- Conference: Big Ten Conference
- Record: 6–11 (2–9 Western)
- Head coach: James Kase (1st season);
- Captain: Merrill Davis
- Home arena: Old Assembly Hall

= 1911–12 Indiana Hoosiers men's basketball team =

American college basketball season

The 1911–12 Indiana Hoosiers men's basketball team represented Indiana University. Their head coach was James Kase, who was in his first and only year. The team played its home games at the Old Assembly Hall in Bloomington, Indiana, and was a member of the Western Conference.

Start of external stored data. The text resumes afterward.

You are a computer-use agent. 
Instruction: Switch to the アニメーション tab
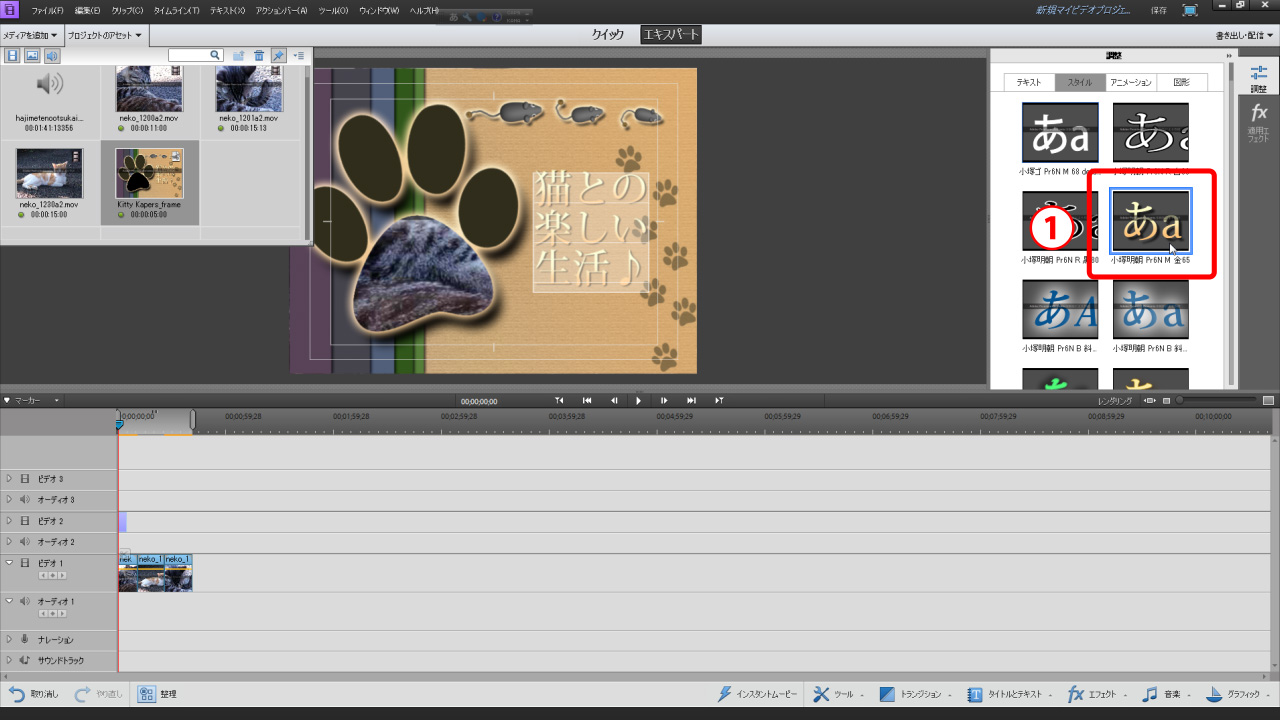tap(1131, 82)
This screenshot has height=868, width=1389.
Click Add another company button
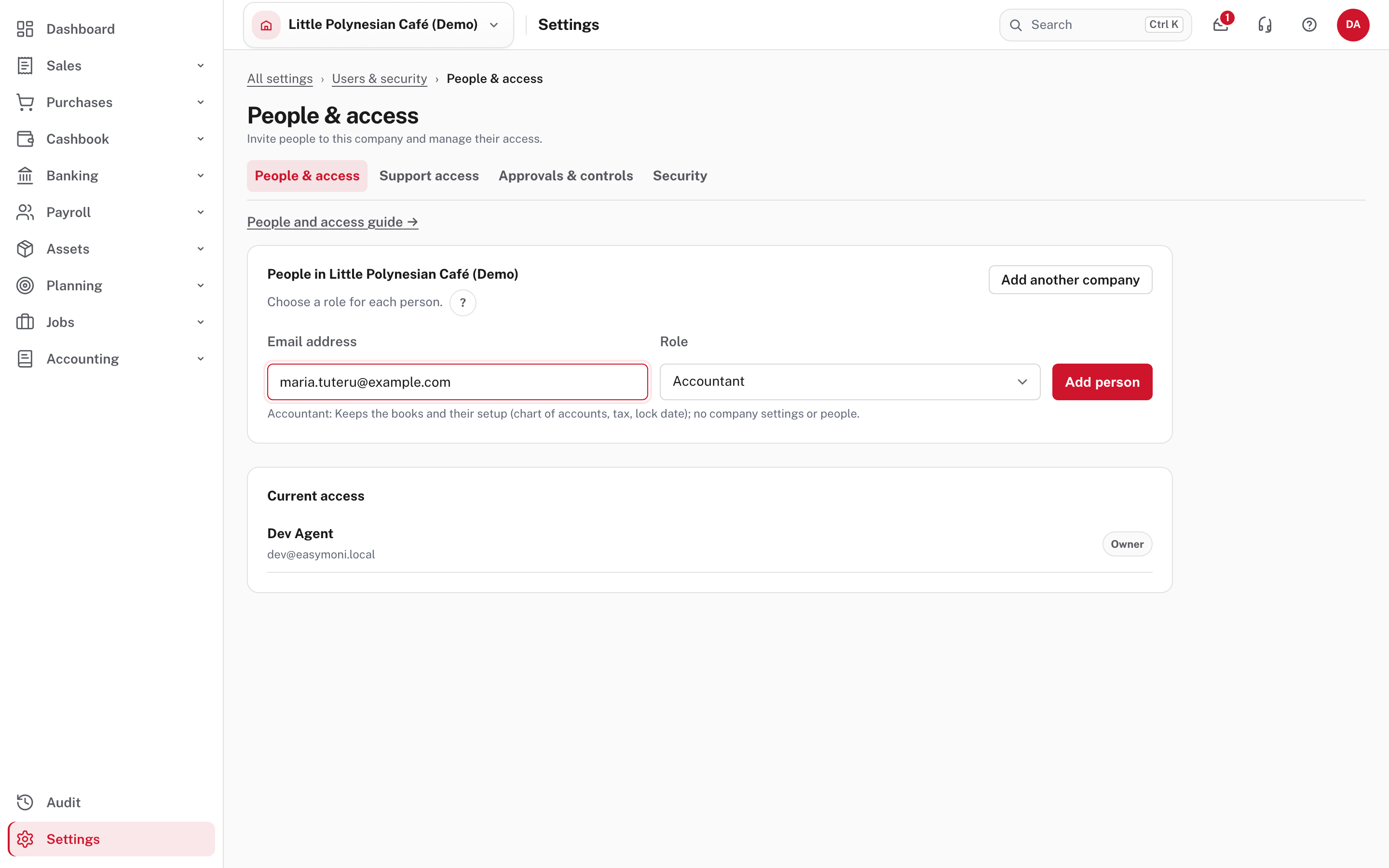coord(1070,280)
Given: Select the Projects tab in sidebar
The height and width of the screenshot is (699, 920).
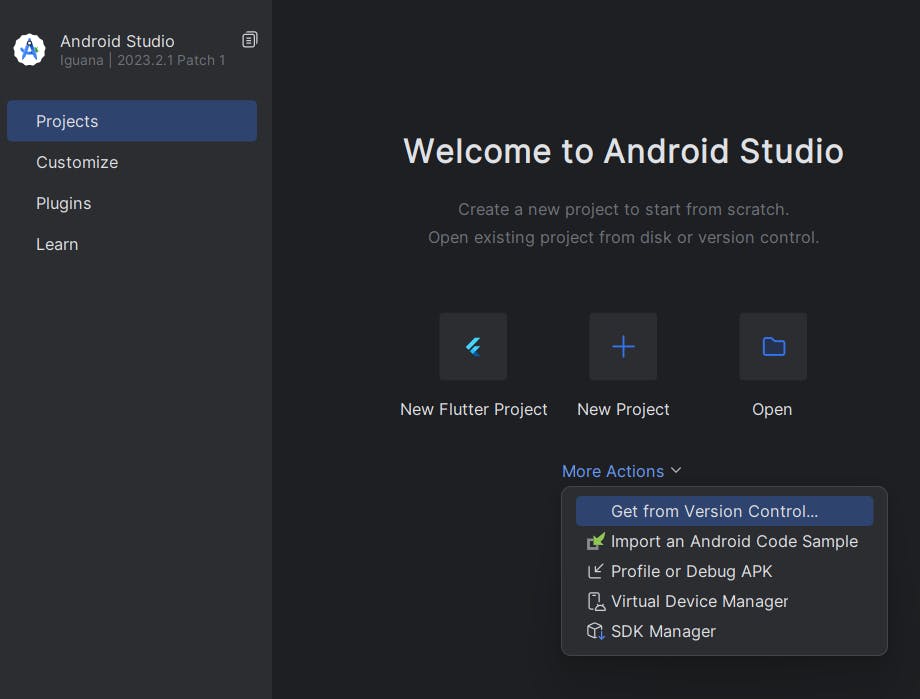Looking at the screenshot, I should click(x=132, y=121).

The Hoosiers finished the regular season with an overall record of 6–11 and a conference record of 1–9, finishing 6th in the Western Conference.

==Roster==

| Name | Position | Year | Hometown |
|---|---|---|---|
| Clyde Chattin | F | Sr. | Shoals, Indiana |
| Cline Clouse | G | N/A | Hope, Indiana |
| Merrill Davis | G | Sr. | Marion, Indiana |
| Scott Edwards | G | N/A | Greenfield, Indiana |
| Floyd Fleming | G | N/A | New Albany, Indiana |
| Haynes Freeland | F | Jr. | Indianapolis, Indiana |
| Phil Graves | C | Sr. | Orleans, Indiana |
| Everett McCullough | G | N/A | Brazil, Indiana |
| Glen Munkelt | F | Jr. | Salem, Indiana |
| Chester Stayton | G | N/A | Mooresville, Indiana |

==Schedule/results==

| Date time, TV | Rank^{#} | Opponent^{#} | Result | Record | Site city, state |
Regular season
| 1/16/1912* |  | Butler | W 15–12 | 1–0 | Old Assembly Hall Bloomington, IN |
| 1/19/1912* |  | DePauw | W 23–15 | 2–0 | Old Assembly Hall Bloomington, IN |
| 1/24/1912 |  | Purdue Rivalry | L 18–54 | 2–1 (0–1) | Old Assembly Hall Bloomington, IN |
| 1/27/1912* |  | at Rose Poly | L 24–45 | 2–2 (0–1) | Terre Haute, IN |
| 1/29/1912* |  | Ohio State | W 34–20 | 3–2 (1–1) | Old Assembly Hall Bloomington, IN |
| 2/3/1912 |  | Chicago | L 16–20 | 3–3 (1–2) | Old Assembly Hall Bloomington, IN |
| 2/7/1912 |  | Illinois Rivalry | W 24–23 | 4–3 (2–2) | Old Assembly Hall Bloomington, IN |
| 2/9/1912* |  | at Earlham | W 25–13 | 5–3 (2–2) | Richmond, IN |
| 2/10/1912* |  | at Butler | L 17–23 | 5–4 (2–2) | Indianapolis, IN |
| 2/16/1912 |  | at Wisconsin | L 10–49 | 5–5 (2–3) | Red Gym Madison, WI |
| 2/17/1912 |  | at Minnesota | L 7–34 | 5–6 (2–4) | UM Armory Minneapolis, MN |
| 2/23/1912 |  | at Illinois Rivalry | L 18–41 | 5–7 (2–5) | Kenney Gym Urbana, IL |
| 2/24/1912 |  | at Chicago | L 22–36 | 5–8 (2–6) | Bartlett Gymnasium Chicago, IL |
| 3/3/1912 |  | at Purdue Rivalry | L 11–45 | 5–9 (2–7) | Memorial Gymnasium West Lafayette, IN |
| 3/9/1912* |  | Rose Poly | W 29–16 | 6–9 (2–7) | Old Assembly Hall Bloomington, IN |
| 3/13/1912 |  | Minnesota | L 17–26 | 6–10 (2–8) | Old Assembly Hall Bloomington, IN |
| 3/16/1912 |  | Wisconsin | L 21–34 | 6–11 (2–9) | Old Assembly Hall Bloomington, IN |
*Non-conference game. ^{#}Rankings from AP Poll. (#) Tournament seedings in parentheses.